There probably is no “original key”; it appears the machine is oem with XP already installed. Such a copy of Windows, and any associated key, are not portable. Downloaded copies of XP can be installed, but this gets tricky. The downloadable keys created after initial release of XP were blacklisted in SP1, and so cannot be used. There were subsequent volume license keys leaked to the web which overcomes this. However, this also requires using a program which circumvents WGA phoning home for validation. If this technique is used, SP2 and SP3 can be subsequently installed, but only if downloaded as separate executables (that is, not if using Windows Update, as the volume license keys are now also blacklisted). If a machine has had a retail or corporate version of XP independently installed and WGA used to validate it, a hardware signature is created (not the MAC address) using a combination of components in the machine; this unique identification prevents installation on another machine unless pre-approved by Microsoft, including in a virtual machine. Security updates can be installed via Windows Update in the above scenarios, but not any other updates.

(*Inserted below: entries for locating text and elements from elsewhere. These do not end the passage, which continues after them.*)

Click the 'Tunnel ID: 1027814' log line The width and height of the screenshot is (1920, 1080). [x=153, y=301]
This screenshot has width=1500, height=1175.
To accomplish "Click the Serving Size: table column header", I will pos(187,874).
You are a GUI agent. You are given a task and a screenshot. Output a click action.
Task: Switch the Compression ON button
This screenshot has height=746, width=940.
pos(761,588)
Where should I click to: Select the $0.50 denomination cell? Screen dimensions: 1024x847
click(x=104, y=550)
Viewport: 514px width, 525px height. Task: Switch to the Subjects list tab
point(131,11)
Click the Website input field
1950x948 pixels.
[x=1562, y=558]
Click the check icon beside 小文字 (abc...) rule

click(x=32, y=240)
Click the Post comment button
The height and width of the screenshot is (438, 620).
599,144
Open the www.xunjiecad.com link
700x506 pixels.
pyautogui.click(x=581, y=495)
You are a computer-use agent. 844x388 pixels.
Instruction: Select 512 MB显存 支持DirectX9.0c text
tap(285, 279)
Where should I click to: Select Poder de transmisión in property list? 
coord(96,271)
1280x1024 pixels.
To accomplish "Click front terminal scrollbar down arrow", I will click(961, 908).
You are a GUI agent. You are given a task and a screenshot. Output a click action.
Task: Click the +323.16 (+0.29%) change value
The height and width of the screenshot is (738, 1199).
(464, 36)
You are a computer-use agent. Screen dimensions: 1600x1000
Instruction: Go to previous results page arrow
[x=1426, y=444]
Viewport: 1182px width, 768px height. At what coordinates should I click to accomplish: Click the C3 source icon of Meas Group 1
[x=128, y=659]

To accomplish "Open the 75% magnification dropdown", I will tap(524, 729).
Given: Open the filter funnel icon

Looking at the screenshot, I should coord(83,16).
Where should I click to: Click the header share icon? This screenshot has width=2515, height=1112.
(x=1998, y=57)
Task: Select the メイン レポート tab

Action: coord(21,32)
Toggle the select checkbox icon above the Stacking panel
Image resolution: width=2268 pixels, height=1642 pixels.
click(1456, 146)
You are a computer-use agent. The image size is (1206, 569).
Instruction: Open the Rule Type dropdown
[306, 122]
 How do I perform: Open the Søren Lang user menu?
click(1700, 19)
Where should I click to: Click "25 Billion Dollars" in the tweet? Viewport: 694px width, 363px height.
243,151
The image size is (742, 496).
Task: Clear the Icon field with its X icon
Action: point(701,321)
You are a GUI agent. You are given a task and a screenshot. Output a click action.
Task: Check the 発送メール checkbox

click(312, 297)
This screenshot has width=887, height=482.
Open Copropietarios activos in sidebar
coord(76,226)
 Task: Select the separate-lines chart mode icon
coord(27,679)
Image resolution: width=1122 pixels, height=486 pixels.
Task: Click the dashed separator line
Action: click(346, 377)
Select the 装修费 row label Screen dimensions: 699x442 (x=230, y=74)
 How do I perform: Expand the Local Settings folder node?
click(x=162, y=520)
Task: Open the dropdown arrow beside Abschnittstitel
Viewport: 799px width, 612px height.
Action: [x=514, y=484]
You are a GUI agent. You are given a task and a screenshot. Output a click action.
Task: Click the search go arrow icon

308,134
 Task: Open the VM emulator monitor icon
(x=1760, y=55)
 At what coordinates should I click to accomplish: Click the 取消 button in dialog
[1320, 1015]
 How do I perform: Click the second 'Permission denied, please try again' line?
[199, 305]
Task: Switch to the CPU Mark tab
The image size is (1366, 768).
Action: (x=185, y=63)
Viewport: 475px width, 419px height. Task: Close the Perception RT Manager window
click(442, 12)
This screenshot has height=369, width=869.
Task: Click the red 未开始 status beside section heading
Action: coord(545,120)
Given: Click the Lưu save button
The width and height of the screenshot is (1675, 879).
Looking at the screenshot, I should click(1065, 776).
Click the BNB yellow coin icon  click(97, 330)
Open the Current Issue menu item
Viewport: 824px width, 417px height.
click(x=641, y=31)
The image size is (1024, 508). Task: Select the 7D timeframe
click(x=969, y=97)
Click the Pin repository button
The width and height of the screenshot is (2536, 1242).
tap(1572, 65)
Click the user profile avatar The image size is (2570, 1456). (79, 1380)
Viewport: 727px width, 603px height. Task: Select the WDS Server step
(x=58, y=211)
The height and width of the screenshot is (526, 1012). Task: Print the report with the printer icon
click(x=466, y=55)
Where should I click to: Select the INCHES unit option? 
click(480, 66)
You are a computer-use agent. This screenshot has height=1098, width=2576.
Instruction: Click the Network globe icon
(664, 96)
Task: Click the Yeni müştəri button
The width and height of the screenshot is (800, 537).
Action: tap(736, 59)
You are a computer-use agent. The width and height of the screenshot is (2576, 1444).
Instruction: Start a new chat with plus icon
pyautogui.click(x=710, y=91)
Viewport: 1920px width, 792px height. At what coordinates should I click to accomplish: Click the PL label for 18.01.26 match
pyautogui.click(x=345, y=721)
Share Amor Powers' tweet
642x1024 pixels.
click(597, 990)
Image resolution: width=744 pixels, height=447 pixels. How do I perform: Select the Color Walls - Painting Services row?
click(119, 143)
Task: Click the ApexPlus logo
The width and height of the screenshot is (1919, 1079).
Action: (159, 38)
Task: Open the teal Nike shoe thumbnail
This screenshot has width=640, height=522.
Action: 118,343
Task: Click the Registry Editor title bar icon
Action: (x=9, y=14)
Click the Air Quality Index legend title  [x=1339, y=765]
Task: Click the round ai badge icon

Being able to run Windows games in a virtual machine depends on the game, the amount of RAM that can be allocated to the guest OS, and to some extent the type of virtual machine and the cpu. Modern commercial graphics intensive games will be problematic without sufficient resources available to the virtual machine and its ability to utility those resources.
That still leaves the question of how many physical disks you have. In Windows, the term “drive” is very often used interchangeably with the term “volume” (which is a partition), but this is incorrect. There is no “C drive”, “D drive”, etc. - they are volumes. Your fdisk report shows the first partition to be 30GB out of a total 300GB. There is a second Windows partition, approx 210GB. Perhaps you are thinking C: and D: indicate two drives when they are actually partitions on the same physical disk?
Finally, the partitioning you have will not work. In addition to the two Windows partitions, there is an extended primary which is 58GB inside of which are three “logical” partitions. However, these are very small, not quite 1.5GB each. This is not enough space for installation, and that may be the problem which is stopping the installer.
If the above issues re XP are not a concern for you, my suggestion is to instruct the openSUSE installer to wipe the whole disk and create its own partitioning. If you wish to leave the XP partitions, in the installer use Expert Partitioning to delete the extended primary (and with it, the logicals inside) and then use that space for a new extended primary.